We are, of course, bound to follow the instructions of the Supreme Court and our prior panel precedent on this matter, and nothing in our original opinion should be read to the contrary. It follows that we are “bound” to follow an intermediate state appellate court “unless there is persuasive evidence that the highest state court would rule otherwise.” King, 333 U.S. at 158, 68 S.Ct. at 491. We have considered the decisions in Compania Dominicana de Aviacion v. Knapp, 251 So.2d 18, 23 (Fla. 3d DCA 1971), Smith v. Goodpasture, 179 So.2d 240, 242 (Fla. 2d DCA 1965), and Gresham v. Courson, 177 So.2d 33, 39-40 (Fla. 1st DCA 1965), in light of all the other data about how the Florida Supreme Court might rule including, but not limited to, the decision of the Fifth District Court of Appeal in Citrus County v. McQuillin, 840 So.2d 343 (Fla. 5th DCA 2003). After full consideration of “all the available data,” West, 311 U.S. at 237, 61 S.Ct. at 183, we reiterate our conclusion that the $20,000,000 in non-economic damages awarded to Bravo and Rodriguez is excessive as a matter of Florida law.
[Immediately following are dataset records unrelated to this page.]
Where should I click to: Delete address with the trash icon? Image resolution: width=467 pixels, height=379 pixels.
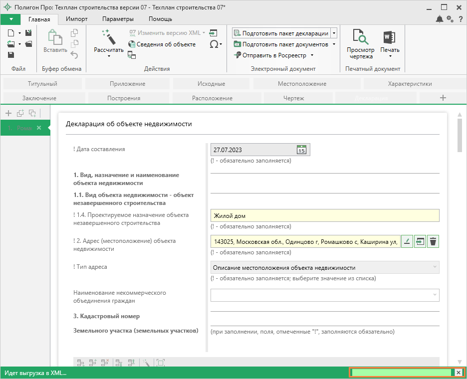(433, 242)
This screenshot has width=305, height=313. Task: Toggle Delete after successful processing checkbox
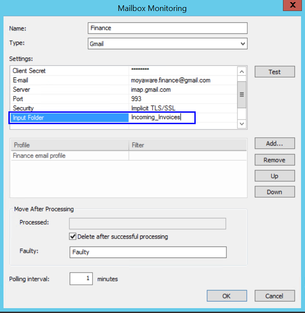coord(73,236)
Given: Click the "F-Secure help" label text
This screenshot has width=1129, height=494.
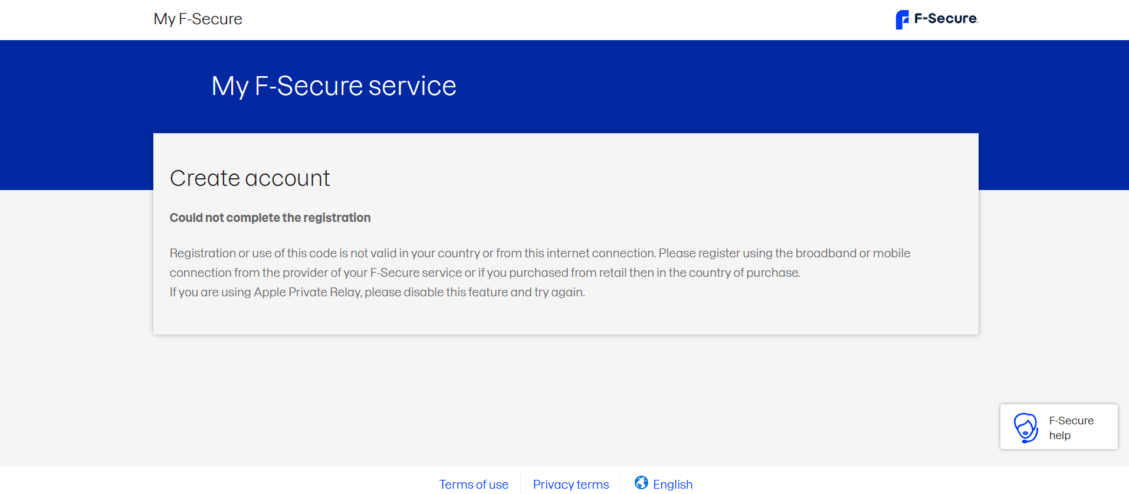Looking at the screenshot, I should pyautogui.click(x=1071, y=428).
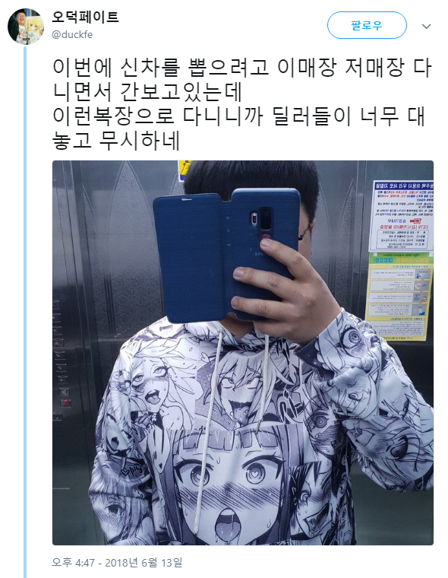448x578 pixels.
Task: Click the tweet's last line 놓고 무시하네
Action: [x=116, y=141]
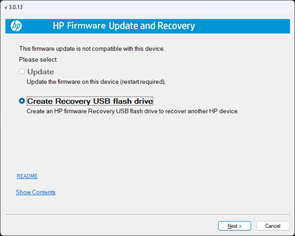
Task: Click the "HP Firmware Update and Recovery" heading
Action: (124, 26)
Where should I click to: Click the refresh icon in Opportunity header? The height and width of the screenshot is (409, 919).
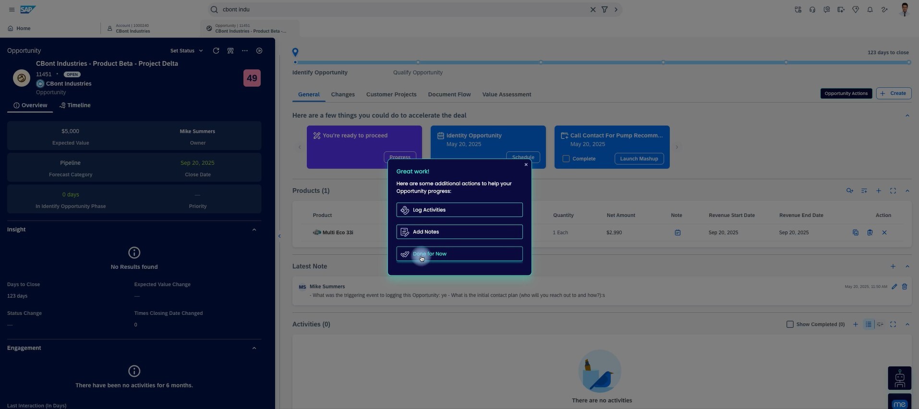[x=216, y=51]
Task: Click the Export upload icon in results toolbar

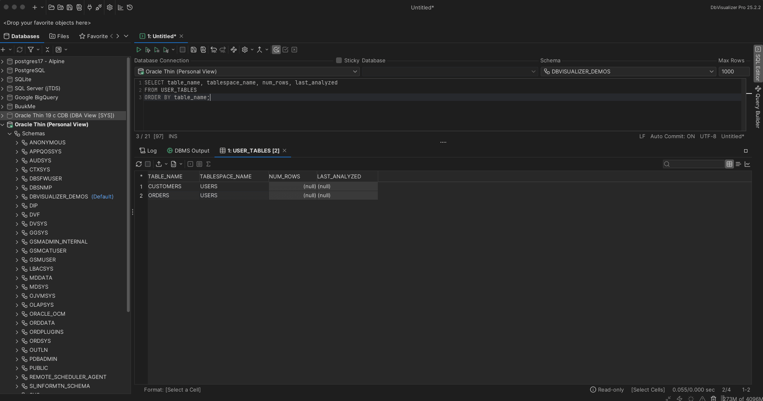Action: pos(159,164)
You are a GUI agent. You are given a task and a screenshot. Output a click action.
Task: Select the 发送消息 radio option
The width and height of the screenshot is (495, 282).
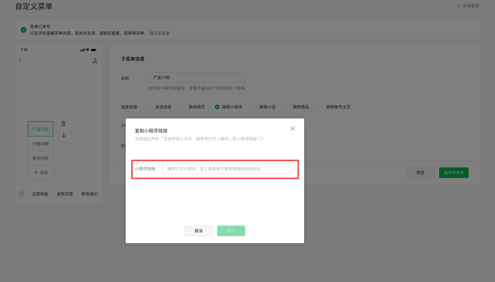(151, 107)

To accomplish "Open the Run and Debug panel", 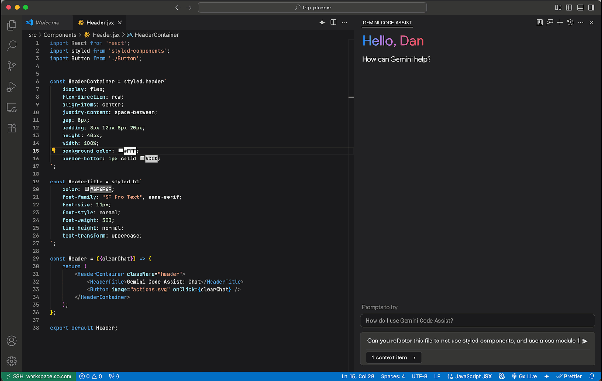I will pyautogui.click(x=11, y=87).
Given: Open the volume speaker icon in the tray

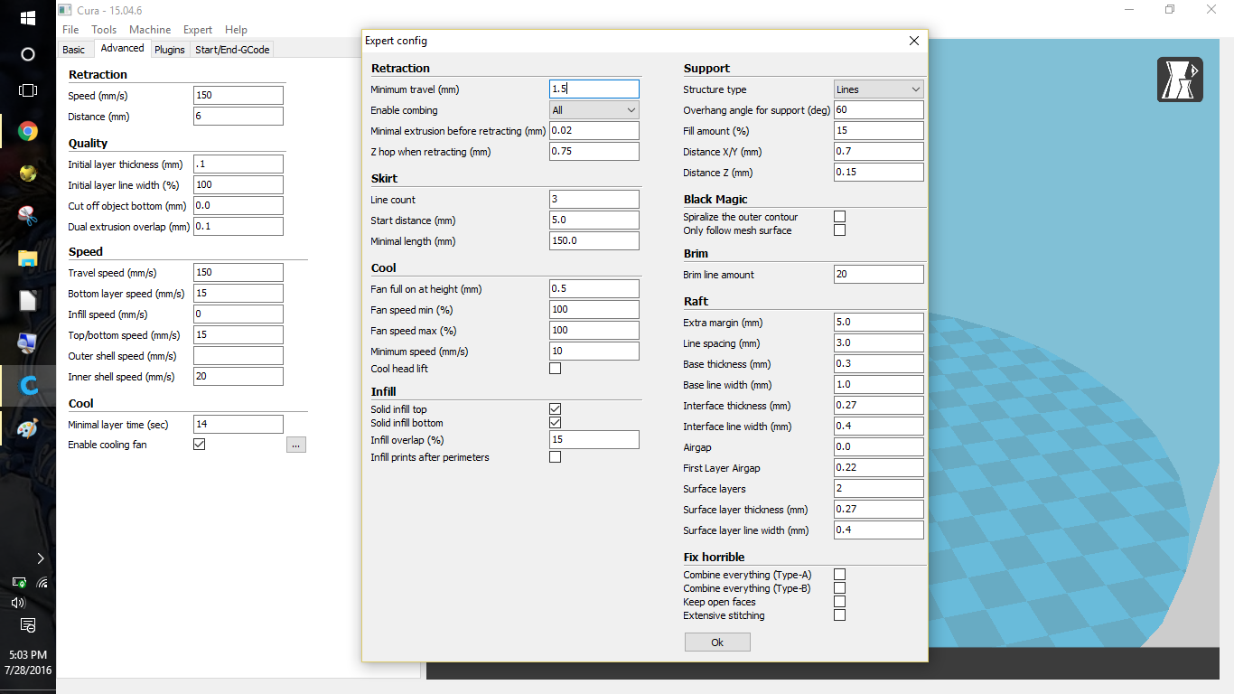Looking at the screenshot, I should [17, 603].
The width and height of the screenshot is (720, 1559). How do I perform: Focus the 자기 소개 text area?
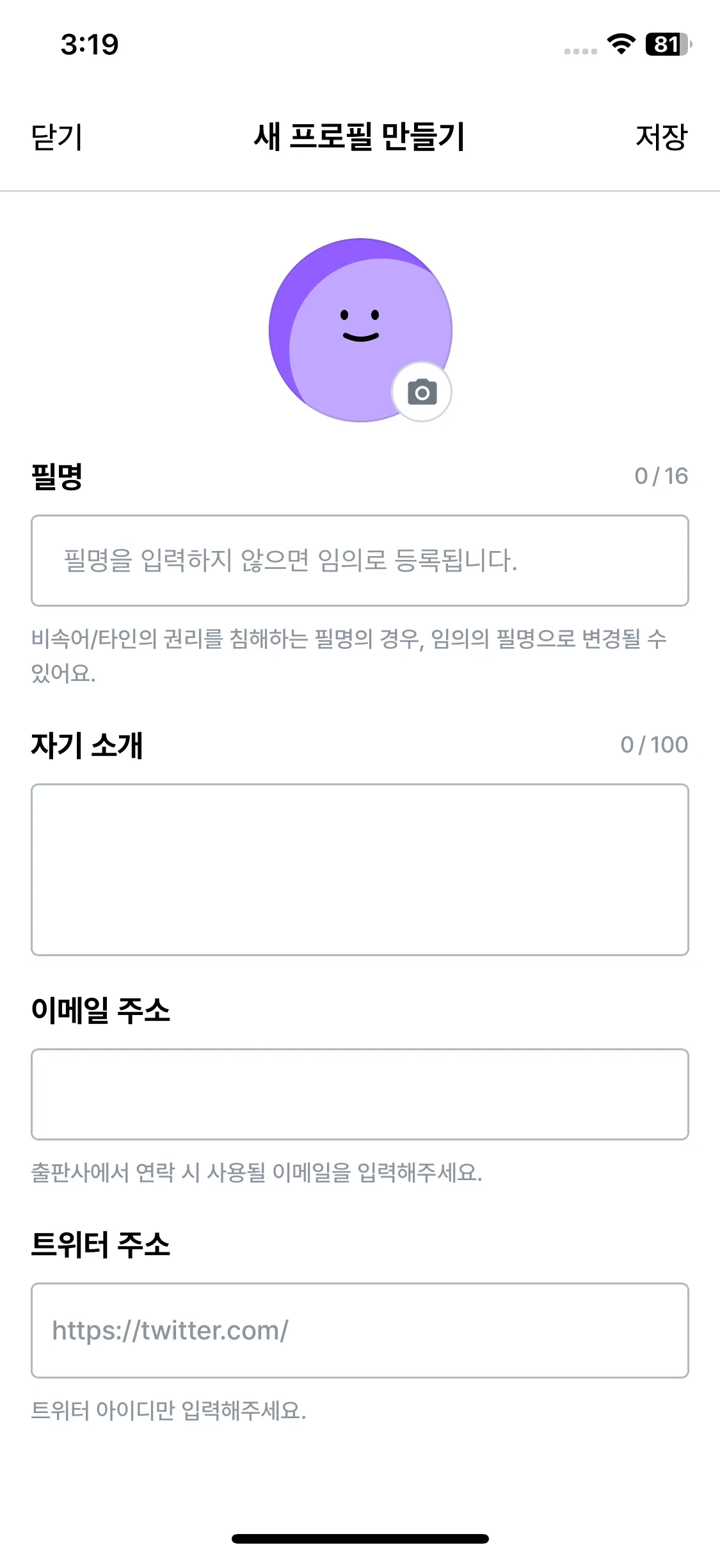pyautogui.click(x=360, y=870)
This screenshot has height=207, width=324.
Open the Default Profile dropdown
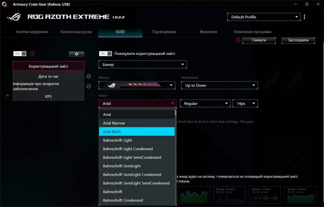coord(264,17)
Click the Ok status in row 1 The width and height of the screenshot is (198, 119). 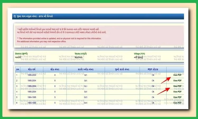click(153, 75)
Accordingly, we reiterate the ruling in our initial opinion that the judgment entered against the government is VACATED, and the case is REMANDED to the district court for further proceedings consistent with that opinion.
. In Bonner v. City of Prichard, 661 F.2d 1206, 1209 (11th Cir.l981)(en banc), we adopted as binding precedent all decisions of the former Fifth Circuit handed down before October 1, 1981.